## WHAT TO DO
- A) Answer these about the Python string thread:
(i) What type of error is raised when `'£' + u'1'` is printed?
(ii) In Padraic Cunningham's comment, why does `print '£' + '1'` work?
(iii) According to the reply at the end, what two bytes make up the bytestring `'£'`, in hexadecimal?
- B) Write the next part of the Python string thread, picking up after its last sentence.

11

I've observed the following:

>>> print '£' + '1'
£1
>>> print '£' + u'1'
Traceback (most recent call last):
  File "<stdin>", line 1, in <module>
UnicodeDecodeError: 'ascii' codec can't decode byte 0xc2 in position 0: ordinal not in range(128)
>>> print u'£' + u'1'
£1
>>> print u'£' + '1'
£1

Why does '£' + '1' work but '£' + u'1' doesn't work?

I looked at the types:

>>> type('£' + '1')
<type 'str'>
>>> type('£' + u'1')
Traceback (most recent call last):
  File "<stdin>", line 1, in <module>
UnicodeDecodeError: 'ascii' codec can't decode byte 0xc2 in position 0: ordinal not in range(128)
>>> type(u'£' + u'1')
<type 'unicode'>

This also confuses me. If '£' + '1' is a str and not a unicode, why does it print properly on my terminal? Shouldn't it print something like '\xc2\xa31'?

To add to the mix, I've also observed the following:

>>> u'£' + '1'
u'\xa31'
>>> type('1')
<type 'str'>
>>> type(u'£')
<type 'unicode'>
>>> print u'£' + '1'
£1

Why does u'£' + '1' not print out the £ symbol properly, whereas print u'£' + '1' does? Is it because repr is used in the former, whereas str is used in the latter?

Also, how come concatenation of a unicode and a str work in this case, but not in the '£' + u'1' case?

texasflood
  • 1,571
  • 1
  • 13
  • 22
  • Afaik you can only concat strings of the same type, i.e. `u'£'+u'1'` or `'£'+'1'`. You cannot mix them. – Bjorn Aug 02 '15 at 12:14
  • You are trying to decode as ascii with `print '£' + u'1'`, you are never going to see `'\xc2\xa31'` when you print unless you print the `repr` of the object, `print '£' + '1'` works because your shell is configured to accept utf-8 – Padraic Cunningham Aug 02 '15 at 12:20
  • @Bjorn You can, I've done it many times, see the updated question – texasflood Aug 02 '15 at 12:23
  • Boy, you are really hitting all the duplicates. I should just have closed this as one. – Martijn Pieters Aug 02 '15 at 12:29
  • @MartijnPieters Sorry about that, could you point me to them? – texasflood Aug 02 '15 at 12:42
  • @texasflood: a search through my `unicode` answers turns up [Python ascii utf unicode](https://stackoverflow.com/q/27256006), [Python str vs unicode types](https://stackoverflow.com/q/18034272) and [How are these strings represented internally in Python interpreter ? I don't understand](https://stackoverflow.com/q/14839028), [Two apparently equal Python Unicode UTF8-encoded strings don't match](https://stackoverflow.com/q/17343307), – Martijn Pieters Aug 02 '15 at 12:58

1 Answers1

14

You are mixing object types.

'£' is a bytestring, containing encoded data. That those bytes happen to represent a pound sign in your terminal or console is neither here nor there, it could just as much have been a pixel in an image. You terminal or console is configured to produce and accept UTF-8 data instead, so the actual content of that bytestring is the two bytes C2 and A3, when expresed in hexadecimal.

## PROVIDED DATA
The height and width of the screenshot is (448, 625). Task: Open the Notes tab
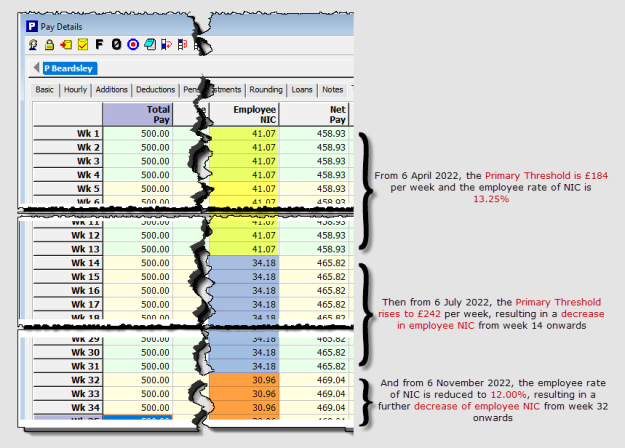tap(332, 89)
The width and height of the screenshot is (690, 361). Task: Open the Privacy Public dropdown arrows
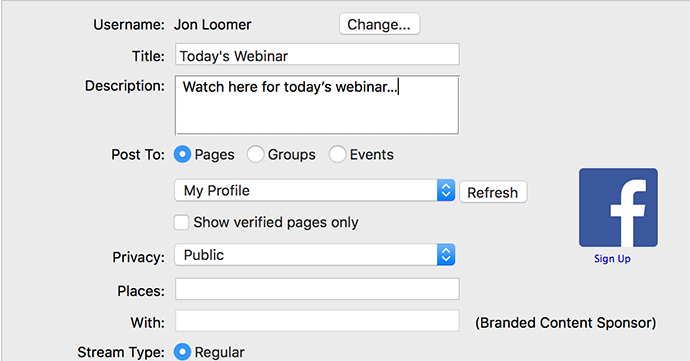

## TASK RESPONSES
- A)
(i) A UnicodeDecodeError.
(ii) The shell is configured to accept UTF-8.
(iii) C2 and A3.

- B)
u'1' on the other hand is a Unicode string. It is unambiguously text data. If you want to concatenate other data to it, it too should be Unicode. Python 2 then will automatically decode str bytes to Unicode using the default ASCII codec if you try to do this.

However, the '£' bytestring is not decodable as ASCII. It can be decoded as UTF-8; decode the bytes explicitly, since we know the correct codec here:

print '£'.decode('utf8') + u'1'

When writing bytes to the terminal or console, it is your terminal or console that interprets the bytes and makes sense of them. If you write a unicode object to the terminal, the sys.stdout object takes care of encoding, converting the text to bytes your terminal or console will understand.

The same applies to taking input; the sys.stdin stream produces bytes, which Python can decode transparently when you use the u'£' syntax to create a Unicode object. You type the character on your keyboard, it is translated to UTF-8 bytes by the terminal or console, and written to Python to interpret.

That writing '\xc2\xa3' with print works, then, is a happy coincidence. You could take the unicode object, encode it to a different codec, and end up with garbage output:

>>> print u'£1'.encode('latin-1')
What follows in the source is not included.